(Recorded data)
»»
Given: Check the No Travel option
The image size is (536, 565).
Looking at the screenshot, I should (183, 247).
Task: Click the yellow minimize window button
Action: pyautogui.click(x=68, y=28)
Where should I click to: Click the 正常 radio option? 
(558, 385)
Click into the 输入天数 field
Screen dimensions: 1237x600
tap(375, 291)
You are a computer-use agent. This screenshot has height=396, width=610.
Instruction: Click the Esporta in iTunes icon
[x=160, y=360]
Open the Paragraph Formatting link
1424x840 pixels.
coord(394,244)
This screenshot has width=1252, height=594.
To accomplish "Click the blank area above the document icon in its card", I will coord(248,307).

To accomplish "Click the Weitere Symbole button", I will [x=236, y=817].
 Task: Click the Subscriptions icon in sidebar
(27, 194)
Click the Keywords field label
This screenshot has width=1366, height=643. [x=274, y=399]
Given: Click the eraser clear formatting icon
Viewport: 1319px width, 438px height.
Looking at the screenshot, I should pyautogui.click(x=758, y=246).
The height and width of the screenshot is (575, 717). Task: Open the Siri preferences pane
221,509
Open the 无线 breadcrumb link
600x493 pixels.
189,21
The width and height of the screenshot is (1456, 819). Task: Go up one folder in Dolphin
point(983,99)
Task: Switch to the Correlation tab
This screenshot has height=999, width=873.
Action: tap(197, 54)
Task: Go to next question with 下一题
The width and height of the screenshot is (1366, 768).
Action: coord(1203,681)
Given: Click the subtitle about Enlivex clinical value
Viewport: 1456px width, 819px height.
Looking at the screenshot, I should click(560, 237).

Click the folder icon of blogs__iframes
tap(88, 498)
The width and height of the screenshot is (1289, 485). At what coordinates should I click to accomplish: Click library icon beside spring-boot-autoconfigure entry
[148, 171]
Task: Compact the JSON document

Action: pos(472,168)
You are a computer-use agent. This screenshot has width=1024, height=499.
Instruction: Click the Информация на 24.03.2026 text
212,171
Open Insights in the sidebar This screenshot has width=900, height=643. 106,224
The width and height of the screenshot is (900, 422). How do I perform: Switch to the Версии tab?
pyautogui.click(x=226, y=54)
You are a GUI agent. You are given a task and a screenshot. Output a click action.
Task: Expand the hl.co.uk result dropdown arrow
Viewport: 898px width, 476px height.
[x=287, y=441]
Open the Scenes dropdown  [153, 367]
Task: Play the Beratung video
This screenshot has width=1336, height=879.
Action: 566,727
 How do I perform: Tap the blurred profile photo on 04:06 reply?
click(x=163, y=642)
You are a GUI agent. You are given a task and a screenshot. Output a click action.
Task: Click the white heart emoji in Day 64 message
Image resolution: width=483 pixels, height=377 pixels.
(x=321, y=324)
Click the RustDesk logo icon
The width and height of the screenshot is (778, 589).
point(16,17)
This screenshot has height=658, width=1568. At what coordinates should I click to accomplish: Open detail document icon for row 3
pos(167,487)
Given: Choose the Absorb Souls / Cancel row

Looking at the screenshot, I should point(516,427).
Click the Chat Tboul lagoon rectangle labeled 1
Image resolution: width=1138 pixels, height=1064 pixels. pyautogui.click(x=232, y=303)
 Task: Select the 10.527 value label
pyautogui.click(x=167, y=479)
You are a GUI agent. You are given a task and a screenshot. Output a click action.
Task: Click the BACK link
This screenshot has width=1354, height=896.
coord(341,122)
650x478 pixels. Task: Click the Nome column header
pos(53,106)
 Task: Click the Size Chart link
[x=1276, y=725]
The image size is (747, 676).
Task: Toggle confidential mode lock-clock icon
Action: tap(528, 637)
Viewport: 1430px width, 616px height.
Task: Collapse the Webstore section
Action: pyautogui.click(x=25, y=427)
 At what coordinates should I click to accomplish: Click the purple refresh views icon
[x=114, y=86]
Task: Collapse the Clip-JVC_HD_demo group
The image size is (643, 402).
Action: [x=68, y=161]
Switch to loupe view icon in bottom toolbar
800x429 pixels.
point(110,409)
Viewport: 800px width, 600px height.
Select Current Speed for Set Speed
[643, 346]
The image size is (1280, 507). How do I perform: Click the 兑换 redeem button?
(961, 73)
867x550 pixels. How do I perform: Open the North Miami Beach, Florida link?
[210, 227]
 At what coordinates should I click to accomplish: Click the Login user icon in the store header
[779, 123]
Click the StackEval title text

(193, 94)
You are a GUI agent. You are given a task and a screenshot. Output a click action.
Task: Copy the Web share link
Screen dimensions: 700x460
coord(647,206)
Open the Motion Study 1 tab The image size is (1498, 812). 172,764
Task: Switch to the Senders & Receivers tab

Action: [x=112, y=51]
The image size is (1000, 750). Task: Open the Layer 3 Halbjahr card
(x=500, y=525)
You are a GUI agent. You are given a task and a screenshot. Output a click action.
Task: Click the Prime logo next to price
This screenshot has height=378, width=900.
««
* **Work instructions**
All lines above from the line with "How do I perform: Tap" through the line with "Task: Click the white", both included, are to be set down exactly, with nothing else.

* **Exercise result**
 How do I perform: Tap the blurred profile photo on 04:06 reply?
click(x=163, y=642)
You are a GUI agent. You are given a task and a screenshot. Output a click action.
Task: Click the white heart emoji in Day 64 message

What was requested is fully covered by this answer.